Central Bank Weekly Talking Points
- As the US-China trade war has escalated, the PBOC has reverted to boosting the USDCNH[1] exchange rate to offset the impact of the Trump tariffs.
- Central banks like the BOJ and SNB have to be more clever in trying to intervene in markets, unlike the PBOC.
- Meanwhile, if the Fed or the ECB were to act, it would likely be along the interest rate channel rather than directly in FX markets.
Looking for longer-term forecasts on the US Dollar? Check out the DailyFX Trading Guides[2].
Trade tensions are rising in every corner of the globe. At the center of every issue seems to be the United States, be they issues with China, the European Union, Canada, or Mexico.
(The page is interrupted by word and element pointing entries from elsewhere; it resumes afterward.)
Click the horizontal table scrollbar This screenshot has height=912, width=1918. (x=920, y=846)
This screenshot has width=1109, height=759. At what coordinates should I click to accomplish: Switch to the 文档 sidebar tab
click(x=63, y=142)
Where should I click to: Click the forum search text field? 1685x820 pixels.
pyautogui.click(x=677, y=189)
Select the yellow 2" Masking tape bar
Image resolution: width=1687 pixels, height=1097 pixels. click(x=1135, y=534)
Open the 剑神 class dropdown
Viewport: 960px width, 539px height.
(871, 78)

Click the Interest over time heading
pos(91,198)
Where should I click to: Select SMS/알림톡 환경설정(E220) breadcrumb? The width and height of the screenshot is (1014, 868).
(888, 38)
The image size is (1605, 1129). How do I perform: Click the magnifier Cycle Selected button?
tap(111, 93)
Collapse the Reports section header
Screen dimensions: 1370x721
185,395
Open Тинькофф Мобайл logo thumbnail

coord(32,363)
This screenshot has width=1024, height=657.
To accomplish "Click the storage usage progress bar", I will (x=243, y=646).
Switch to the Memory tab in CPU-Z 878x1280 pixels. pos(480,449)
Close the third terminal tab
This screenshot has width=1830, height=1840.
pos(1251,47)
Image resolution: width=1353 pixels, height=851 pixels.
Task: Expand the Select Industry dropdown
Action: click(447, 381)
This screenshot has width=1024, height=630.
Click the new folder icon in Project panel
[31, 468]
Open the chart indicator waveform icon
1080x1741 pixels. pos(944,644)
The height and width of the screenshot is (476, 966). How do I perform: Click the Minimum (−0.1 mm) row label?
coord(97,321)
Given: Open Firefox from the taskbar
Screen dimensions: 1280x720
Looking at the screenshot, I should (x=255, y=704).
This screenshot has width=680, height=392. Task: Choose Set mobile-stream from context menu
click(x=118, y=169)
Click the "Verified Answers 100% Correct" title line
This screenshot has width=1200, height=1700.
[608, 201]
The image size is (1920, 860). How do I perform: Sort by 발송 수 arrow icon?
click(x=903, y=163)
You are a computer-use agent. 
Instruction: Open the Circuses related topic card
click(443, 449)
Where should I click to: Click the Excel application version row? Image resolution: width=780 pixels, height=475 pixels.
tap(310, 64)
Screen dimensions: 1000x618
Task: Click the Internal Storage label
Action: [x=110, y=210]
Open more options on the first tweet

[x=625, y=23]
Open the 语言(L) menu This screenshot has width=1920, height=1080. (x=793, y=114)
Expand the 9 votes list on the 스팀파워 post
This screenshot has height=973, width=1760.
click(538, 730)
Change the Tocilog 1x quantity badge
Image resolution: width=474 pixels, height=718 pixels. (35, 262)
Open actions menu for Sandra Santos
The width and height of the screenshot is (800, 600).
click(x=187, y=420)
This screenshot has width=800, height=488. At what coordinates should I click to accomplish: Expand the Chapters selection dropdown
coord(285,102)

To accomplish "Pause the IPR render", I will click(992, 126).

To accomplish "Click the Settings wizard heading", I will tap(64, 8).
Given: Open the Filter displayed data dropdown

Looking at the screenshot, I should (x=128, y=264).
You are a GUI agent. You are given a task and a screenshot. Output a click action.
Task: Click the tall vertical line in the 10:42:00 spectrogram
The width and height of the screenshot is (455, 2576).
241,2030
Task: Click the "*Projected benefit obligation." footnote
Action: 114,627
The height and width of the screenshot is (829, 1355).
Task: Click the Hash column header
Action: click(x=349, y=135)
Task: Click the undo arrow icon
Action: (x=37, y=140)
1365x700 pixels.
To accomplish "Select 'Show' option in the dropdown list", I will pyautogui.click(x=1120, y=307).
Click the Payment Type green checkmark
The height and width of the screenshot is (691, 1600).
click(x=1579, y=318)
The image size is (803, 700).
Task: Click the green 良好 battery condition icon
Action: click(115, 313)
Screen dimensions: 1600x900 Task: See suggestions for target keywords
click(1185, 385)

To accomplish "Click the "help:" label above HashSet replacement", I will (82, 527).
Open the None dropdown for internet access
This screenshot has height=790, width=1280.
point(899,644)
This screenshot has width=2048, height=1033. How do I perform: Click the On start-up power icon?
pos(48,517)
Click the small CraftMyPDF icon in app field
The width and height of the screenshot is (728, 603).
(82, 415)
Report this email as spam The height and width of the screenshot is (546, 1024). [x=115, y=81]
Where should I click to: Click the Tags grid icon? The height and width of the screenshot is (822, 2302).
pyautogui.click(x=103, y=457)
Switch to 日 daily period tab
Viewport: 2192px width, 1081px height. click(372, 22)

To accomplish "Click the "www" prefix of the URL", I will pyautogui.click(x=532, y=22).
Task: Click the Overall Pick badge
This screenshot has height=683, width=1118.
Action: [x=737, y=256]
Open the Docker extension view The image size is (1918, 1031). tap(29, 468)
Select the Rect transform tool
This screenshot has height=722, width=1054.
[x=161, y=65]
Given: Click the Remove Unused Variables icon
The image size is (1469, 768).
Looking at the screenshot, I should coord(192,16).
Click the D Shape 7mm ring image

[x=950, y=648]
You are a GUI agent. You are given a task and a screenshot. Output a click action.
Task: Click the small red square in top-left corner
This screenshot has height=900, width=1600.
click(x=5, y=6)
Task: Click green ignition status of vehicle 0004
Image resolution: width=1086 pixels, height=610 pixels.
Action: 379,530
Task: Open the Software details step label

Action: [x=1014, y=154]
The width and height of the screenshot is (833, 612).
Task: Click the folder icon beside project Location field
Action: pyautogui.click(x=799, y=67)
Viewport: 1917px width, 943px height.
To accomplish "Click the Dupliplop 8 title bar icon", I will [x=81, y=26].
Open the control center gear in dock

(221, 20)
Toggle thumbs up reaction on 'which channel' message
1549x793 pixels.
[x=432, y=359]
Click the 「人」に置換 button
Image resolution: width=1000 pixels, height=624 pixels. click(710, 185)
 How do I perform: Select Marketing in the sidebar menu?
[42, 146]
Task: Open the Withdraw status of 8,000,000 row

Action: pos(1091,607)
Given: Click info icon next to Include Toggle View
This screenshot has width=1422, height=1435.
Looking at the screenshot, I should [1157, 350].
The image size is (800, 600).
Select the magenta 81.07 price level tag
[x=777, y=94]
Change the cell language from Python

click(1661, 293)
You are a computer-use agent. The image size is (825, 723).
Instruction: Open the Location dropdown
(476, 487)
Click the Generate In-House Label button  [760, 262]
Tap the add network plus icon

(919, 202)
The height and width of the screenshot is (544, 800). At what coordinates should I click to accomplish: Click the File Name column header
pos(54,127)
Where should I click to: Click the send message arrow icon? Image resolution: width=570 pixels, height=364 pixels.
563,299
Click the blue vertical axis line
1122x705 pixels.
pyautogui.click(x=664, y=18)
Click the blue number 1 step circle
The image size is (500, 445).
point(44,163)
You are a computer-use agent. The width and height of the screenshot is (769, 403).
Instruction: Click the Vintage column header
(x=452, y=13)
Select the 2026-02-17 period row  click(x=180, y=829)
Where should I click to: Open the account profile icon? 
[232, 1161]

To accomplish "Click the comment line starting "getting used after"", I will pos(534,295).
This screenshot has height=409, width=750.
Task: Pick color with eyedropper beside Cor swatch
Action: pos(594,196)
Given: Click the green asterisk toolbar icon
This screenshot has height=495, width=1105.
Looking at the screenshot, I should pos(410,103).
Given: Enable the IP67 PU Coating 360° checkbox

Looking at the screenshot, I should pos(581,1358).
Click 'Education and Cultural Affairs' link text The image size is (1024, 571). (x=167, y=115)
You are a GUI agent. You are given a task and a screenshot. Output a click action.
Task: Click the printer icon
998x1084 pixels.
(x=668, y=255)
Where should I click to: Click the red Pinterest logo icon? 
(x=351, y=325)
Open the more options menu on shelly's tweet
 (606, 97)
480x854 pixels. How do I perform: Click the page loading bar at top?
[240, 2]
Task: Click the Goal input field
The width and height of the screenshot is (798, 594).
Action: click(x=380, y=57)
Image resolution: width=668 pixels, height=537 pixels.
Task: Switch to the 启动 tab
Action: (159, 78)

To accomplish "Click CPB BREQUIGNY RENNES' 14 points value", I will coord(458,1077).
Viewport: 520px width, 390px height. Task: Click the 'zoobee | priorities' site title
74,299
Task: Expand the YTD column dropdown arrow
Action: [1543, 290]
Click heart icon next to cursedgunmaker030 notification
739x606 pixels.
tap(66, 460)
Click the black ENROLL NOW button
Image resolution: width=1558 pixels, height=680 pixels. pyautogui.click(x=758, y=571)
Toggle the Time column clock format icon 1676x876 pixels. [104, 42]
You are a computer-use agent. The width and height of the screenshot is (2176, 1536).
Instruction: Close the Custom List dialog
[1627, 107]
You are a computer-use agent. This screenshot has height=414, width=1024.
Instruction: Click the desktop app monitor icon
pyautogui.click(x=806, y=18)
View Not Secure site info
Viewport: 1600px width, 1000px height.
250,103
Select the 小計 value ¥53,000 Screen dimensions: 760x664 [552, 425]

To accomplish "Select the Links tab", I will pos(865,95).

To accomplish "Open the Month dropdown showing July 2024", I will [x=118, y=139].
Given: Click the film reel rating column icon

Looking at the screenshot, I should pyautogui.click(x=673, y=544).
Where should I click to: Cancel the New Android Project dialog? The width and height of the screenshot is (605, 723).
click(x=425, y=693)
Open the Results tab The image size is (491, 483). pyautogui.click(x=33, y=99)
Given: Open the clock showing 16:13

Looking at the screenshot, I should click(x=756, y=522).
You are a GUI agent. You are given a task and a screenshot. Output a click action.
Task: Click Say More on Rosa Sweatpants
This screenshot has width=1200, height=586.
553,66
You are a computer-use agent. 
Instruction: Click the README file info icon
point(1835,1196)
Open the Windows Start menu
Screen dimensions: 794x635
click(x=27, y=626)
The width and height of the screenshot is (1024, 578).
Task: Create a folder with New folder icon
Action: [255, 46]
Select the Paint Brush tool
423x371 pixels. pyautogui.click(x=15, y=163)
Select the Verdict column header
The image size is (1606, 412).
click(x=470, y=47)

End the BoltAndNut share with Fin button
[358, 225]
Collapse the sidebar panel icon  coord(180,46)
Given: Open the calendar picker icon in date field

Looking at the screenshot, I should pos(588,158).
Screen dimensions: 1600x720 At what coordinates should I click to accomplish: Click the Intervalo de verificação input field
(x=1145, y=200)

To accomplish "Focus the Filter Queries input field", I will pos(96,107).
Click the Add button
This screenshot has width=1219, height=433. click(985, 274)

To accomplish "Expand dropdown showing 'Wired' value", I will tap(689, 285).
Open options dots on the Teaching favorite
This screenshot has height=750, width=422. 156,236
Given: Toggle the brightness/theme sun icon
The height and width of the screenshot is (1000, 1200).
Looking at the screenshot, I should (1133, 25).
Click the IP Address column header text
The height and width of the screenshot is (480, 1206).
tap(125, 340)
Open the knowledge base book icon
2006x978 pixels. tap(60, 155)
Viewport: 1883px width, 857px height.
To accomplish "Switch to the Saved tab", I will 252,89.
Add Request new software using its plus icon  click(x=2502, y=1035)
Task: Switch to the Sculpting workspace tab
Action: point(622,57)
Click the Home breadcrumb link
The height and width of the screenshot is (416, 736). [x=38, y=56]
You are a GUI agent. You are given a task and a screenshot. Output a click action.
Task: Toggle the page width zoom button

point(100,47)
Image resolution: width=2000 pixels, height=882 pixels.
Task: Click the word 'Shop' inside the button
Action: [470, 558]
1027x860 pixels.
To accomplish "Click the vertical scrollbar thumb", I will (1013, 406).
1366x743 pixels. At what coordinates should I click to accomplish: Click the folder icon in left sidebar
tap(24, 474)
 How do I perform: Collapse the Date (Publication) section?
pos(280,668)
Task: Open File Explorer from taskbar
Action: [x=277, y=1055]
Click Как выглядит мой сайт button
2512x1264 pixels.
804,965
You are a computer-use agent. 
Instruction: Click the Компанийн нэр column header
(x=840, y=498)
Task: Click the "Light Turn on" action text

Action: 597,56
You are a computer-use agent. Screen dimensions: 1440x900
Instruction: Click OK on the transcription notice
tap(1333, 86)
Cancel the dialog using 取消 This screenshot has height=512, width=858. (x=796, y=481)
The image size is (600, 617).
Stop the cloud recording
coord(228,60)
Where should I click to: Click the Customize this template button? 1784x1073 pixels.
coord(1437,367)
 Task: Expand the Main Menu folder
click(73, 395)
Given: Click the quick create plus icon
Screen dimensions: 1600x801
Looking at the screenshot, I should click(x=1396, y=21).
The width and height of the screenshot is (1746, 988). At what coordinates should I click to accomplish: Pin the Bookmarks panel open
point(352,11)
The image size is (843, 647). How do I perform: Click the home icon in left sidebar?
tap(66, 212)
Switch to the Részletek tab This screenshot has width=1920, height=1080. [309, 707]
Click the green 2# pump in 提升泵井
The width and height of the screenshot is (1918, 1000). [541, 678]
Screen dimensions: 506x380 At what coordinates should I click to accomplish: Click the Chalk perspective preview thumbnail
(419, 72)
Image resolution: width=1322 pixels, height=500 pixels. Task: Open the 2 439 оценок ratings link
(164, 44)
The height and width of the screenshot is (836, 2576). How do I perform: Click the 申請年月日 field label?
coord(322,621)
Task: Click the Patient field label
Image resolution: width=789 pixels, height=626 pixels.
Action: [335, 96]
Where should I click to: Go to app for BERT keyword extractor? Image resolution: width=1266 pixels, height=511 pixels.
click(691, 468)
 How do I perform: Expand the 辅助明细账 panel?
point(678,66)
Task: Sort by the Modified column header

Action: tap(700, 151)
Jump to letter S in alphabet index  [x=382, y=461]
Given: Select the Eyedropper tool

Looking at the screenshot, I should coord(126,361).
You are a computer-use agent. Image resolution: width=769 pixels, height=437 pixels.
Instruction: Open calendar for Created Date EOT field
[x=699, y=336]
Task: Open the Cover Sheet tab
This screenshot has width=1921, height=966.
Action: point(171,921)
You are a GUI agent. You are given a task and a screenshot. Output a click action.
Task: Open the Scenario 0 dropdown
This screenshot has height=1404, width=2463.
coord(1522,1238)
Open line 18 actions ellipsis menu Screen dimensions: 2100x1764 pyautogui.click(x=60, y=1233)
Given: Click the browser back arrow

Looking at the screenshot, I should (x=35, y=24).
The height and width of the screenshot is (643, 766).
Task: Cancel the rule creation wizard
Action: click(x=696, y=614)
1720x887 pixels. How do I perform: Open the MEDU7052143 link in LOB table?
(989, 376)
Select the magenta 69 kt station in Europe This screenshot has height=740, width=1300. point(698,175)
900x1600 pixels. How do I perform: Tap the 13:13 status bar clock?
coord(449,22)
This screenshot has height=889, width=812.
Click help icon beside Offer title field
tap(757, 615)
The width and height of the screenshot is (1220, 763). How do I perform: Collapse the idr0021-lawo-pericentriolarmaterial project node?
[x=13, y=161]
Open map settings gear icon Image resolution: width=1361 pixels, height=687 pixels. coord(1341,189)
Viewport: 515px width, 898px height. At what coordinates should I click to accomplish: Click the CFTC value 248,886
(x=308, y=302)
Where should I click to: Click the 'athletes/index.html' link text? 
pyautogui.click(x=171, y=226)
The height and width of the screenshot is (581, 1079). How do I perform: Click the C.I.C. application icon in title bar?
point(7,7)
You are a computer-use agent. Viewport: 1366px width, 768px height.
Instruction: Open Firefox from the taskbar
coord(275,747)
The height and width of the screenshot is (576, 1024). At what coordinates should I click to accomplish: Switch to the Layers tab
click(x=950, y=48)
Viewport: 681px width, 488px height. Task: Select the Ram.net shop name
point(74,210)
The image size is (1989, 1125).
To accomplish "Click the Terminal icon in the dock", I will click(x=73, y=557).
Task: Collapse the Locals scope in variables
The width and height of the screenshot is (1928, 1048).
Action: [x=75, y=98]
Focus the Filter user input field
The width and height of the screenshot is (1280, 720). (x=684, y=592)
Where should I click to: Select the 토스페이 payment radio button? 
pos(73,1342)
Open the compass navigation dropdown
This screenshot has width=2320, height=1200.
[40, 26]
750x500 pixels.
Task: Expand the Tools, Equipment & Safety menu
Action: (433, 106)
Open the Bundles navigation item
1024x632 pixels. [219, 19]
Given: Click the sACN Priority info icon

As the specter of trade wars rises, we’ve started to see policymakers take steps – some concrete, others less so – in order to shore up their economies from downside risks.
Not all central banks are created equally, however, and therefore the tactics that they’ve used, they’re currently using, and they will use in the future will all differ slightly.
People’s Bank of China Reverts to Currency Intervention
The People’s Bank of China is unique relative to G7 or developed economies’ central banks insofar as it does not respect the ‘non-direct FX intervention’ policy followed elsewhere. Accordingly, USDCNH has become one of the most reliable tools for distilling sentiment about the US-China trade war: we’ve previously detailed how a Chinese Yuan depreciation[3] can effectively offset the negative economic impact of the Trump tariffs.